But he fought back accusations that the Commission was lacking ambition, saying the EU executive had carefully considered “all the elements to prepare its proposal” – whether environmental, social or business considerations.
“We have an important car manufacturing industry in the European Union – very important in terms of employment in some member states,” he said, explaining that the EU executive was trying to achieve several goals at the same time.
“We have to improve air quality for our citizens, we have to develop zero-emission vehicles, we have to develop recharging infrastructure, and we have to develop battery manufacturing in the European Union all simultaneously,” Cañete pointed out. “And we have to do that while meeting our Paris goals on greenhouse gas reduction,” he added, rejecting critics who claim the EU executive was not ambitious enough.
“Our proposal strikes the right balance,” the Commissioner insisted, drawing attention to the employment impact of the transition from combustion to electric engines.
“We have to make sure a smooth transition to low and zero-emission vehicles ensures sufficient upskilling and reskilling of workers” in the car manufacturing industry, Cañete said.
Electric vehicles have fewer parts than combustion engines – about 300 compared to 1,300 for traditional vehicles, the Spanish Commissioner pointed out, saying “the supply chain will be absolutely impacted” as a consequence. This includes the maintenance aftermarket where trade union IndustriaALL expects the biggest job losses, mainly among SMEs.
“For sure, we are going to see a transition to zero-emission vehicles. But it must be done progressively,” Cañete stressed.
Speaking to MEPs after the Parliament committee meeting, Cañete also said time was running short to get the 2030 car regulation adopted before the Assembly dissolves ahead of the European elections in May 2019.
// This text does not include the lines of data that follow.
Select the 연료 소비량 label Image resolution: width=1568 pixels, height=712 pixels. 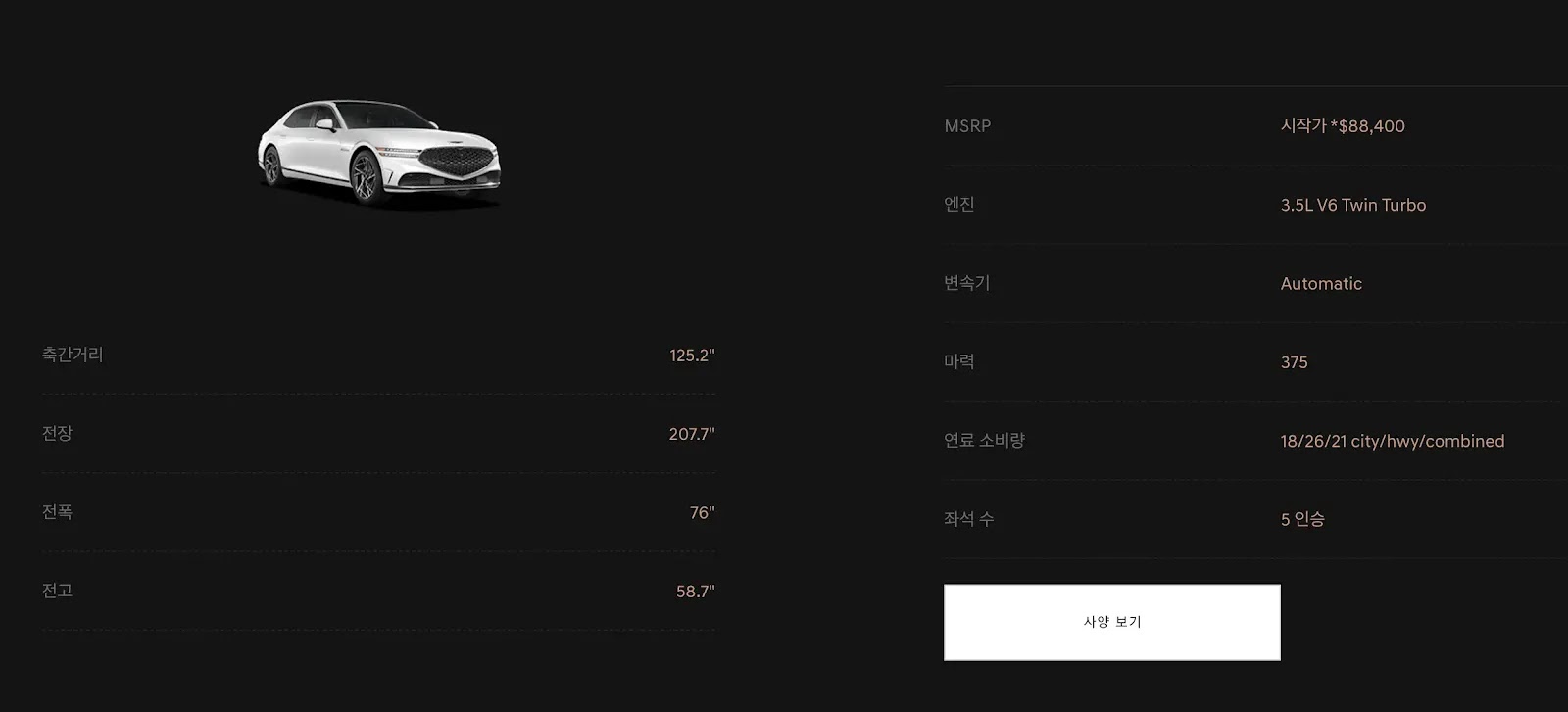click(984, 440)
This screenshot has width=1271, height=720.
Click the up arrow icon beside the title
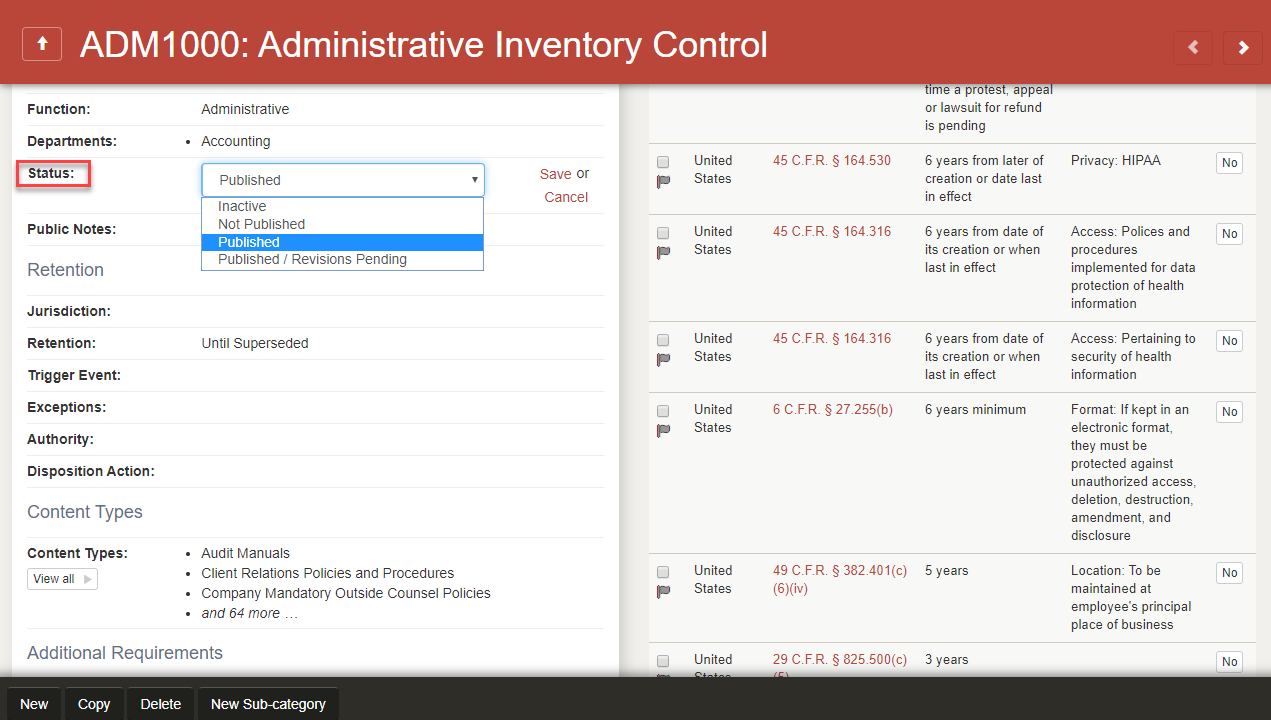point(42,45)
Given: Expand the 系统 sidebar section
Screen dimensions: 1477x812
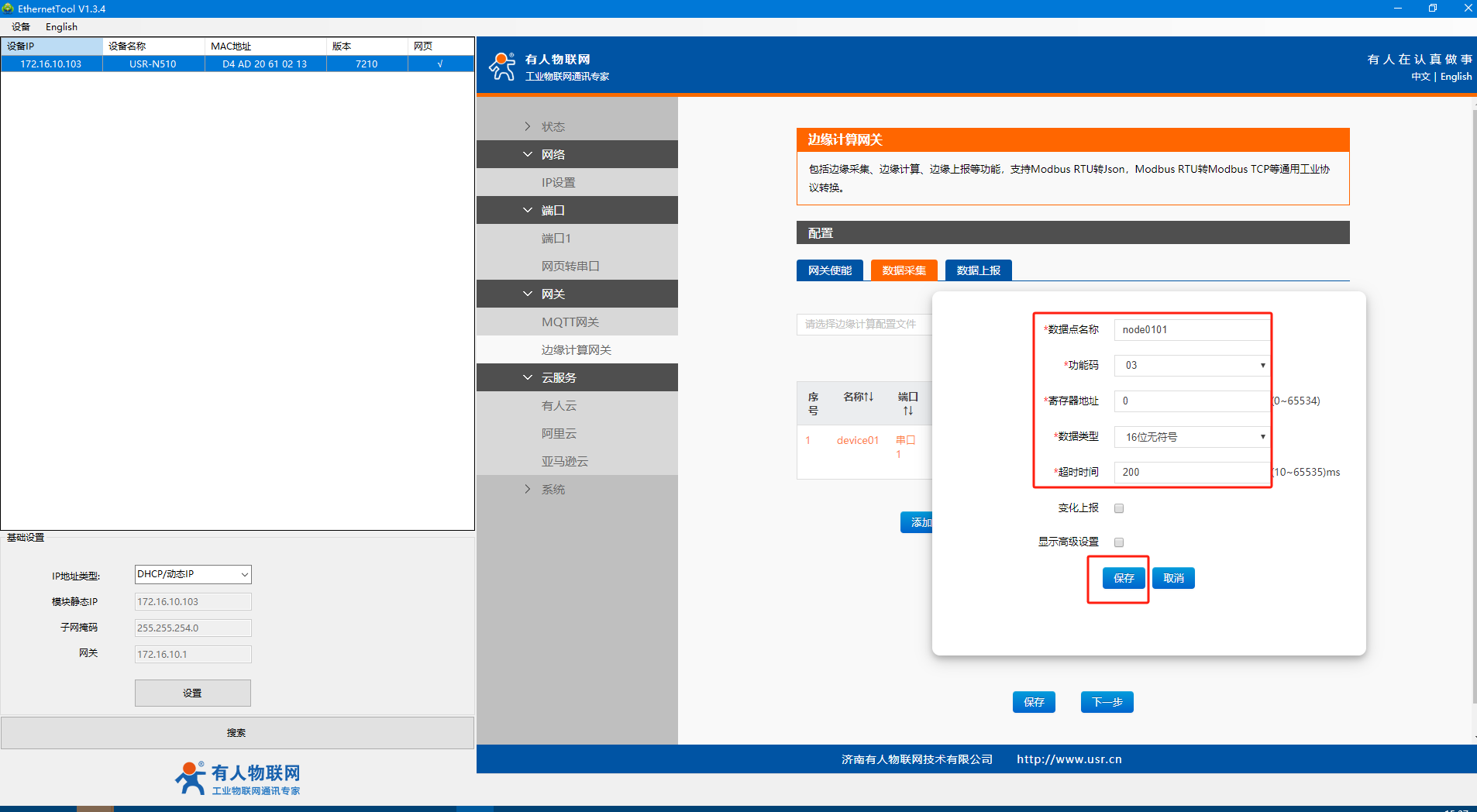Looking at the screenshot, I should pyautogui.click(x=528, y=489).
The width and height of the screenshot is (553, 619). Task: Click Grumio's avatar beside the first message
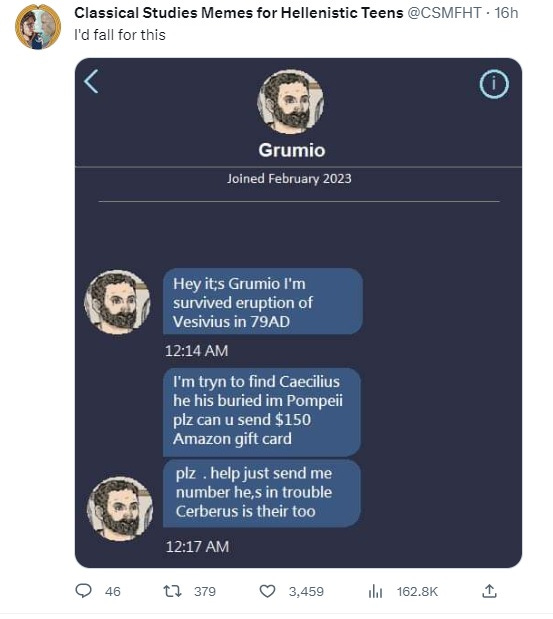(118, 302)
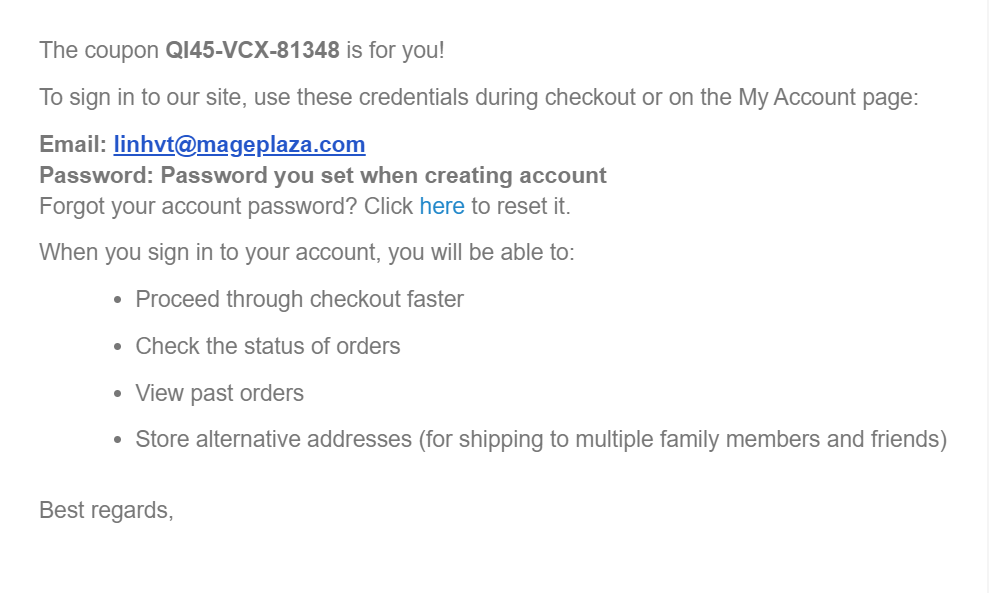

Against this background, he urged lawmakers to avoid an endless discussion on targets, saying the Commission’s 30% objective for 2030 struck the right balance.
“Unless the Parliament goes for 40 or 50%”, the Spanish Commissioner said, “I am confident we can do it under the Austrian Presidency in December”.
“We have to reach a common position in Council fast on this one. But I think here the problems are not so big. We can discuss the level [of targets] – 40% –, we can discuss the bonus-malus [for electric vehicles]. But I think the rest of the architecture is fine.”